四海困窮 不死の国〜徐福と始皇帝〜
2012年12月
タイトルは「フジノクニ」と読む。何故「フシ」ではなく「フジ」なのかは、本編を読むと勘の良い方なら解るはず。商業誌では商品には到底ならないであろう作品、あえてそうした作品を描きたいので描いた。
漫画の可能性を探る作者としては、こうした内容の作品がもっと世界で制作されても良い様な気がする。
本作は2011年の大震災から今も続いている原発事故を体験した作者が、生と死に対して改めて考え、その答えを形にした作品。もちろん蒼田参漢が描くからには、安っぽいハートフルな感動ドラマを造るはずもなく、人間の欲望むき出しのドラマである。最後のメッセージにある通り、物語の根本にあるのはかつて夢中になって読破した手塚治虫先生の未完のライフワーク「火の鳥」です。「死」は必ずしも人間においてマイナスの事柄ではないという事、「死」を知らねば「生」は存在し得ないという事を、「死」を隠し否定し続ける現代の日本の人々に問いかけたかった。

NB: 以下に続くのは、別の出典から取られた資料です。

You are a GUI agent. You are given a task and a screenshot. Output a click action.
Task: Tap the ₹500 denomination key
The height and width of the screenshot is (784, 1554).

物語の中で徐福はとうてい主役とは思えない行動に出ますが、果たして読者の皆さんには、この行動を完全否定できる心の強さはありますでしょうか?31P


★ストーリー解説★
あらゆる物を手に入れる事ができる最高の権力者、秦の始皇帝。そんな彼の最後に求めるもの、それは不老不死であった。その道の専門家、徐福を呼び出した始皇帝は徐福に不老不死を求める旅を命じる、そこで徐福が見たものとは…。